“Ascoltando le parole di Massimiliano Porcelli, candidato alle prossime elezioni regionali in Campania, emerge una denuncia lucida e dolorosa: la sanità campana è allo stremo, vittima di un sistema malato che tradisce ogni giorno i principi sanciti dalla Costituzione.”
Porcelli parla con tono fermo e con la consapevolezza di chi conosce da vicino le difficoltà di migliaia di cittadini. «Una sanità pubblica, gratuita e universale — afferma — non è un sogno, ma un diritto sancito dalla nostra Costituzione. Eppure oggi, in Campania, si rischia di morire per mancanza di cure o si è costretti a emigrare in altre regioni per ricevere prestazioni essenziali. Questo è inaccettabile».
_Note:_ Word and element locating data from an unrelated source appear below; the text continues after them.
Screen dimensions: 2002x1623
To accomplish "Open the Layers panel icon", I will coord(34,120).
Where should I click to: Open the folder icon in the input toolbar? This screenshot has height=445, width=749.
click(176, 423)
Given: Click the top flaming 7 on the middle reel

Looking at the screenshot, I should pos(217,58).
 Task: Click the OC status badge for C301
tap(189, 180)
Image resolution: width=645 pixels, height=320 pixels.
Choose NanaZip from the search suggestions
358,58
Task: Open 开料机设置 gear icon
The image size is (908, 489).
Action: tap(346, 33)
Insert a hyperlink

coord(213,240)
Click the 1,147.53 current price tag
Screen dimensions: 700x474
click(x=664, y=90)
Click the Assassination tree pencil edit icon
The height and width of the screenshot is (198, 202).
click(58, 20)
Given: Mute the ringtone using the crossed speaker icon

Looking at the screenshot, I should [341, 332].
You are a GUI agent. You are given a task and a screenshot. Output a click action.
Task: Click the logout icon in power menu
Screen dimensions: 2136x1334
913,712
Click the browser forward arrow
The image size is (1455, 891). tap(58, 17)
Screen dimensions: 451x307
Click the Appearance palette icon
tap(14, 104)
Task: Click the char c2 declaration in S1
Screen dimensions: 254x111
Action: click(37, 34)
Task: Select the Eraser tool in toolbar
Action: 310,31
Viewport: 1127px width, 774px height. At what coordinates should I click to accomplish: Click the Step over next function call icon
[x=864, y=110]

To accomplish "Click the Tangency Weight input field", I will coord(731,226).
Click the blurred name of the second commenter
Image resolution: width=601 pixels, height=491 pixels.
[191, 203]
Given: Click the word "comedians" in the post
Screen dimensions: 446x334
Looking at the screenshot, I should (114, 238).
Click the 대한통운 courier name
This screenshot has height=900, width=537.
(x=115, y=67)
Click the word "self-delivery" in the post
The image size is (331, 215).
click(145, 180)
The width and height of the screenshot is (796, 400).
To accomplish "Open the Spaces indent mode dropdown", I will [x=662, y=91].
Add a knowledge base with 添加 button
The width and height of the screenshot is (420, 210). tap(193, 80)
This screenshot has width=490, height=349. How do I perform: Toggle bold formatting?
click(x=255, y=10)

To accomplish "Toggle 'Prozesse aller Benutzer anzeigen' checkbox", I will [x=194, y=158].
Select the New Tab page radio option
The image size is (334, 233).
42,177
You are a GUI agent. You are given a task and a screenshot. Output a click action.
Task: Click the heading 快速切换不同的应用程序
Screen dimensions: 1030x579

Le sue parole trovano eco in una realtà drammatica: quella di una regione dove le liste d’attesa si misurano in mesi, talvolta in anni; dove prenotare un esame diagnostico può diventare un’impresa, e dove, pagando, improvvisamente si libera un posto in sala operatoria. “È una ferita alla giustizia sociale — continua Porcelli — perché chi non può permettersi di pagare resta indietro, escluso, dimenticato. I cittadini campani non sono italiani di Serie B, ma spesso vengono trattati come tali”.
La sua analisi non si ferma alla denuncia, ma si apre a una riflessione più ampia sullo stato del sistema. “La colpa non è del personale sanitario — spiega — che anzi rappresenta il vero baluardo della sanità pubblica. Medici, infermieri e operatori vivono turni massacranti, stipendi fermi e poche opportunità di crescita. Eppure continuano a lavorare con dedizione, spesso oltre i limiti del possibile. Il problema è strutturale: è un sistema che ha perso di vista la sua missione originaria, quella di garantire cure a tutti, senza discriminazioni”.
Porcelli non risparmia critiche alla politica che, negli ultimi anni, ha contribuito ad aggravare la situazione. “Con la legge Calderoli sull’autonomia differenziata — dice — si rischia di spaccare ulteriormente il Paese. Le regioni più forti avranno sempre di più, e quelle già in difficoltà, come la Campania, resteranno indietro. È una deriva pericolosa che mina l’uguaglianza dei cittadini italiani”.
Da qui nasce la proposta del Movimento 5 Stelle, di cui Porcelli è espressione, per una “rivoluzione silenziosa ma determinata” nella sanità pubblica. «Vogliamo rimettere al centro la persona — prosegue — e non il profitto. Servono investimenti seri nelle strutture territoriali, negli ospedali, nelle tecnologie e soprattutto nel capitale umano. Bisogna garantire un sistema trasparente per le prenotazioni, ridurre le liste d’attesa e valorizzare chi ogni giorno lavora per salvare vite umane».
Porcelli racconta anche di come, negli ultimi anni, si sia sviluppato un fenomeno preoccupante: quello del “turismo sanitario”. “Sono migliaia i campani costretti a curarsi altrove — spiega — con costi enormi per le famiglie e per la Regione. È un’emigrazione silenziosa, fatta di dolore e disillusione. La salute deve tornare un diritto sotto casa, non un viaggio della speranza”.
Il suo appello è rivolto ai cittadini: “Non possiamo più accettare un sistema che umilia la dignità delle persone. La sanità pubblica non è una spesa, ma un investimento nel futuro. Dobbiamo difenderla con forza, perché dove c’è un diritto negato, c’è una democrazia che si indebolisce”.
Il discorso di Porcelli non è solo una denuncia, ma un manifesto politico e morale. La sua battaglia per una sanità più giusta, umana e accessibile rappresenta una sfida decisiva per il futuro della Campania. In una terra spesso abbandonata, le sue parole risuonano come un richiamo alla responsabilità collettiva, un invito a ripartire dalla Costituzione e dal principio più semplice e più alto: la salute come diritto di tutti, non privilegio di pochi.